Data Curation at the BBAW Language Center and German Text Archive
Digital research data of texts from the late 16th to early 20th century can be published via the German Text Archive (DTA) at BBAW Language Center. Here, the module DTA Extensions forms the setting of the publication. The respective research data are transformed into the DTA input format (DTABf) and integrated in the DTA and CLARIN-D infrastructure. This way, they can be provided not only for research in further external contexts but can also be made available and exploitable in combination with other corpora of the BBAW Language Center. For example, texts by Alexander von Humboldt were gathered from four different projects and can now be analysed as one corpus
within the DTA infrastructure. Similarly, a corpus of historical newspapers can be queried
which has been gathered from various sources and is still extended continually.
Preliminaries for Data Curation at BBAW
Suitable extensions to the DTA’s historical corpora are primary sources which were received by a large audience, which are key texts for notable discourses or epochs, or which by other characteristics justify being object to research today.
Ideally, texts should date back to some time between the late 16th and the early 20th century. This is the time frame for the vast majority of DTA corpus texts. However, there is some tolerance beyond these time limits, as well.
The images which the transcription is based on should be available in high resolution, in an uncomprised format (TIFF) and with a license that allows for further reuse.
Input format for texts is the DTA Base Format (DTABf)
, an XML format following the TEI P5 Guidelines. Text annotation has to be carried out according to the DTABf, or according to guidelines which are compatible with the DTABf, allowing for lossless conversion of the texts.
The CLARIN centre at BBAW grants support for planning and carrying out digitization projects, especially concerning the following tasks:
- Image Digitization
The DTA cooperates with various libraries which are specialized on collecting prints from the 17th to 20th century.

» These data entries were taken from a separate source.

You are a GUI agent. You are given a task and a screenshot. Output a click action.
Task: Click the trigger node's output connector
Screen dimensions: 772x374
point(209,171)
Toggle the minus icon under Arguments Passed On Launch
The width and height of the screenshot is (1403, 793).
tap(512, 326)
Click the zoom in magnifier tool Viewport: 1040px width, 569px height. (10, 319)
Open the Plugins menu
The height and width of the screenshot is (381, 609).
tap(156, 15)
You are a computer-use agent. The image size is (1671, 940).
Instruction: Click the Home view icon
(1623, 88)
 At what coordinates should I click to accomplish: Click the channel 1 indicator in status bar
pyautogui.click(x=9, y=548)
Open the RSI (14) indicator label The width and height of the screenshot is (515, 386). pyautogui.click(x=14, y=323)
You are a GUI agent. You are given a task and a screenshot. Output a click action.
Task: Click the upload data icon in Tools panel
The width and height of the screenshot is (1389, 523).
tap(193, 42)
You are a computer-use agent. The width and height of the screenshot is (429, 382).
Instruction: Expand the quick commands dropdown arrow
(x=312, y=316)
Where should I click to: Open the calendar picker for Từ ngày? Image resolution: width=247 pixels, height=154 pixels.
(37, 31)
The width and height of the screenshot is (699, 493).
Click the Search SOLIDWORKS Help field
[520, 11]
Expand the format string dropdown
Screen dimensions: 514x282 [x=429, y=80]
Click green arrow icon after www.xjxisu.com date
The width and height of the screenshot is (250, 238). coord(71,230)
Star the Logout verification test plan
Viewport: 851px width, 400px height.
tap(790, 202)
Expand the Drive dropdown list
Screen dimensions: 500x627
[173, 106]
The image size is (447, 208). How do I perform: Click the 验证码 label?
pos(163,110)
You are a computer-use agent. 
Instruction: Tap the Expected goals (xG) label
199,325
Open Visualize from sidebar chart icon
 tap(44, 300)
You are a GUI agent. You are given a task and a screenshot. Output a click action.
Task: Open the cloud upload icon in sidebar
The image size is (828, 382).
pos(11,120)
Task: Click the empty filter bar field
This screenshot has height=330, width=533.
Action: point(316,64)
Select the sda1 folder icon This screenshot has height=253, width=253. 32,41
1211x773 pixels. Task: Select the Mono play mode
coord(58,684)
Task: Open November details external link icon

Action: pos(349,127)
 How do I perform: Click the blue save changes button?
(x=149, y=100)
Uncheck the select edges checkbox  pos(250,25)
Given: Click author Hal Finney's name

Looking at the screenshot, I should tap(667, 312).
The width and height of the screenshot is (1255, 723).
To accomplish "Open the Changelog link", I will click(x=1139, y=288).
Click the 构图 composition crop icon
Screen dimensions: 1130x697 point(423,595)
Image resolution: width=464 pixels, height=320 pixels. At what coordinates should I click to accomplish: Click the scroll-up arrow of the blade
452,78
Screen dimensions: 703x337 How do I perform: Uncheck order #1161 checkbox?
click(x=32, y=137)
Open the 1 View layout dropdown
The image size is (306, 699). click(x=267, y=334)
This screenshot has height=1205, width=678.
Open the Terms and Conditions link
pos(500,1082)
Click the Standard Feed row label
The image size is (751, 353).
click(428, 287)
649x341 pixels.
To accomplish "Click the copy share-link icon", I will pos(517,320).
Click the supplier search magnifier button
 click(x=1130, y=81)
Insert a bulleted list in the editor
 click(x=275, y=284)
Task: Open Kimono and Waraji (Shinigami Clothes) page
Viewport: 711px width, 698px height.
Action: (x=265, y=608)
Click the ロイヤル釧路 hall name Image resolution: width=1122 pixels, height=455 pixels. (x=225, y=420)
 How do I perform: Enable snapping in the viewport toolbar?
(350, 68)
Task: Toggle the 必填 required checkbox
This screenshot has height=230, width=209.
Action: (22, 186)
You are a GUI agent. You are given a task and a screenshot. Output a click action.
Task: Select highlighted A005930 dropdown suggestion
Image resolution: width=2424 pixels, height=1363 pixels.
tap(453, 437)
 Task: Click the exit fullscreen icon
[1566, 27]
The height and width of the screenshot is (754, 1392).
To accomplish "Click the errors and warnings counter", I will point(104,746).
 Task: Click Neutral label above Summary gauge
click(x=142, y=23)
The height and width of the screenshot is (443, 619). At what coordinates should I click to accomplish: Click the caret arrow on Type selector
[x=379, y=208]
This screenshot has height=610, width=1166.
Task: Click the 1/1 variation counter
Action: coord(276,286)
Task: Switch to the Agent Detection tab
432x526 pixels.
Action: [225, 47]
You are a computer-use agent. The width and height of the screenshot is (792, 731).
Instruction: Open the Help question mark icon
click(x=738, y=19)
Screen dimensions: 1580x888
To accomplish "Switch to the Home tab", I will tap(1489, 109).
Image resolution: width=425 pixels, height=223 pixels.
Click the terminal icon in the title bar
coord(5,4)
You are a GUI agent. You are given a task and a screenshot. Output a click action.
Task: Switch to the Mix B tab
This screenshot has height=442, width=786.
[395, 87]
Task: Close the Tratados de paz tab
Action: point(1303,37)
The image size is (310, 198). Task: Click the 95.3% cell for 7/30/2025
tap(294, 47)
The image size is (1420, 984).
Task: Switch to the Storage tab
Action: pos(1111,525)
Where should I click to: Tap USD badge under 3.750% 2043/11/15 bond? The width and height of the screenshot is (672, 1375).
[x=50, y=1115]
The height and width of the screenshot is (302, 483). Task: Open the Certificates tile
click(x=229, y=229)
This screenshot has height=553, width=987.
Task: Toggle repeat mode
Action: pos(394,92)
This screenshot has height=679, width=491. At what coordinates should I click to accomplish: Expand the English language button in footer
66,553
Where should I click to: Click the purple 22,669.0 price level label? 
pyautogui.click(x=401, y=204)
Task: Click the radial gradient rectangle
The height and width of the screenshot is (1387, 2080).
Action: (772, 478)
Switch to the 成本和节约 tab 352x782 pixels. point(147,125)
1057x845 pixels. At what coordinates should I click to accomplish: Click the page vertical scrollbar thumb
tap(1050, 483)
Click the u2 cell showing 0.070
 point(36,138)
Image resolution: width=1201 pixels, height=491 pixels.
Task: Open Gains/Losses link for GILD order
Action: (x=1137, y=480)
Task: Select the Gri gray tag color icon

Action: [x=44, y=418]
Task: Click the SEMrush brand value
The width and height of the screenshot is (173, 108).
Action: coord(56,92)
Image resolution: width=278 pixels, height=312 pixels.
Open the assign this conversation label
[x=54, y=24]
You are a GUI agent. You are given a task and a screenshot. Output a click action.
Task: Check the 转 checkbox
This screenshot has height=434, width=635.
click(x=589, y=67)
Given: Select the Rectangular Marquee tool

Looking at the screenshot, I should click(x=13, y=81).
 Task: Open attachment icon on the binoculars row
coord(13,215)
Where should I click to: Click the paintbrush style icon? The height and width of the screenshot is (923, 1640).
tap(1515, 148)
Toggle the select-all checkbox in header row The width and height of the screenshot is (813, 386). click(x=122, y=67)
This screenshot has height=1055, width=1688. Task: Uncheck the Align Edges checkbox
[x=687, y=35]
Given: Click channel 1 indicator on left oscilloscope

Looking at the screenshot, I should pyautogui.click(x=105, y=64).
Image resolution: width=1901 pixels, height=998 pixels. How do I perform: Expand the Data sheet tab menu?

We can offer advise and connect you with the libraries most suitable for your digitization task.
- Recording of Metadata
It is important to record bibliographic metadata, information on the dgital facsimile, as well as on the process of text recognition. The CLARIN center at BBAW provides a web form that facilitates the proper recording of metadata according to the DTABf Guidelines and to gain a DTABf conformant TEI Header.
- Text Recognition
For text recognition two workflows are possible. The DTA can either perform the entire text recognition task according to a standardized workflow, or advise users in performing text recognition on their own. For the latter, we provice comprehensive documentation and schemas of the DTABf. Additionally, a Framework for the Author-Mode of the oXygen-XML-Editor may be used which facilitates text annotation in a
Finally, the XSL transformation script for DTABf to HTML is freely
available, so that annotators may easily visualize and check the outcome
of their text.
The following information are usually collected in order to estimate the necessary efforts for the integration of texts into the DTA:
General Information about the Document(s)
General Information about the Project
- Short description of text selection criteria
- Time frame of text origins (publication dates)
- Text type/Genre
- Print or manuscript
- Complete or partial
Text Recognition and Annotation
- Time frame of background project
- Time frame for data integration
- Responsible person(s)/institution(s)
- Website of project
- Contact person(s) and address
- Text recognition (TR) completed y/n
- Edition number of source
- Metadata at hand y/n
- Metadata format
- Guidelines for TR
- Deviation and general distance of TR guidelines from the DTA guidelines
- Person/institution/company responsible for text digitization
- Estimated quality of text recognition
- Text annotation y/n
- Guidelines for text annotation
- Text annotation with TEI y/n
- Text annotation according to DTABf y/n
- Estimated effort necessary for conversion into DTABf
- Text annotation in XML?
- Licenses/conditions for reuse
- disclosure risk present y/n
- anonymization necessary y/n
- Images at hand y/n
- Possessing library - signature
- License/conditions for reuse
- Link of external publication
- Self-link of DTAE publication
- Static or dynamic corpus
- Scheduled extensions
These information are also needed to create minimal metadata records for the DTA publication of each text.